About this task
What is needed is an exact copy of the records, with the images left out.

─── Records for this task ───

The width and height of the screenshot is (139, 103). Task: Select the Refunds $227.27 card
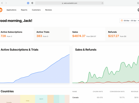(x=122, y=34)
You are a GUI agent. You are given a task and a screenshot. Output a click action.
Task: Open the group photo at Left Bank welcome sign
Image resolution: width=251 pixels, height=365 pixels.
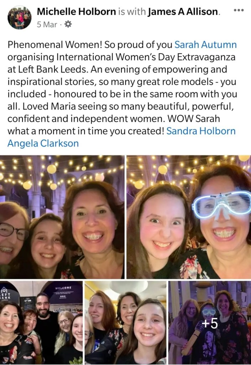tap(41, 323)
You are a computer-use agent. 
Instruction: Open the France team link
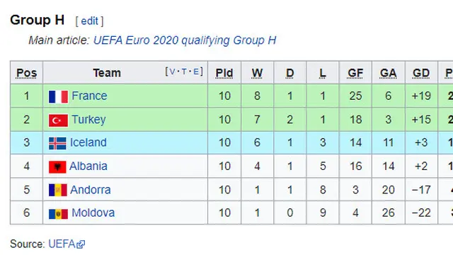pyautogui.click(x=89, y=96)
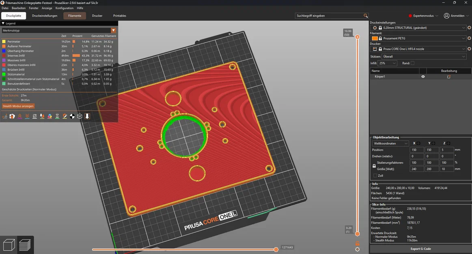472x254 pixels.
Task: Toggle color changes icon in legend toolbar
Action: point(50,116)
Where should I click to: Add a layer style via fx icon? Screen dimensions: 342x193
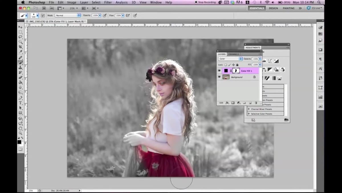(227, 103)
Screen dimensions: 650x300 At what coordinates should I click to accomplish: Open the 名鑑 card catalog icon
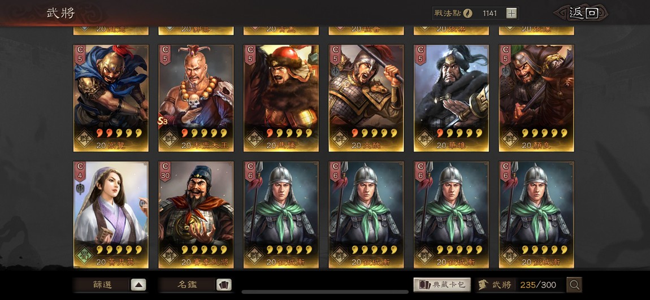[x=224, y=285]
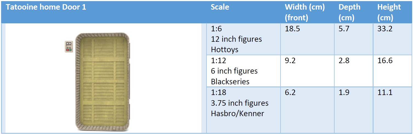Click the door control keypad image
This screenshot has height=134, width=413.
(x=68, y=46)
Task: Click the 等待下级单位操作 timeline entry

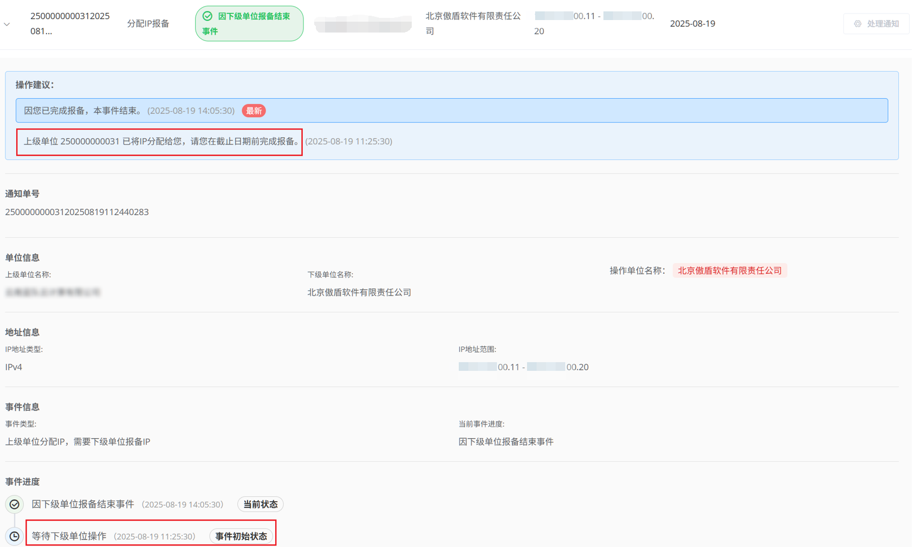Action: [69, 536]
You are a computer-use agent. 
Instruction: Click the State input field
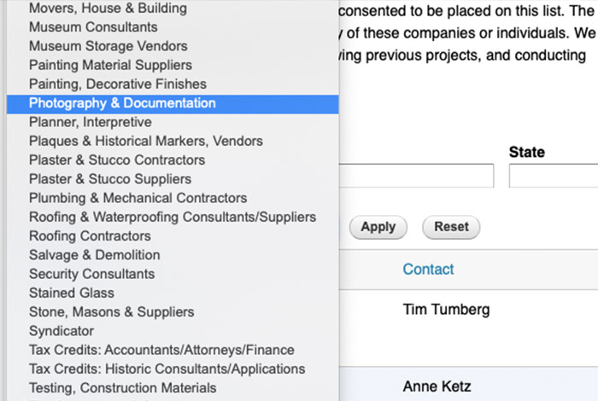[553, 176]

───

Expected answer
The width and height of the screenshot is (139, 103). Task: Select the Refunds $227.27 card
(x=122, y=34)
You are a GUI agent. You are given a task and a screenshot. Output a click action.
Task: Open the group photo at Left Bank welcome sign
Image resolution: width=251 pixels, height=365 pixels.
tap(41, 323)
You are a computer-use agent. 
Instruction: Open the France team link
pyautogui.click(x=89, y=96)
472x254 pixels.
Task: Toggle color changes icon in legend toolbar
Action: point(50,116)
Where should I click to: Add a layer style via fx icon? Screen dimensions: 342x193
(227, 103)
Screen dimensions: 650x300 At what coordinates should I click to accomplish: Open the 名鑑 card catalog icon
[x=224, y=285]
Click the door control keypad image
This screenshot has height=134, width=413.
(x=68, y=46)
Task: Click the 等待下级单位操作 timeline entry

Action: [69, 536]
You are a computer-use agent. 
Instruction: Click the State input field
[553, 176]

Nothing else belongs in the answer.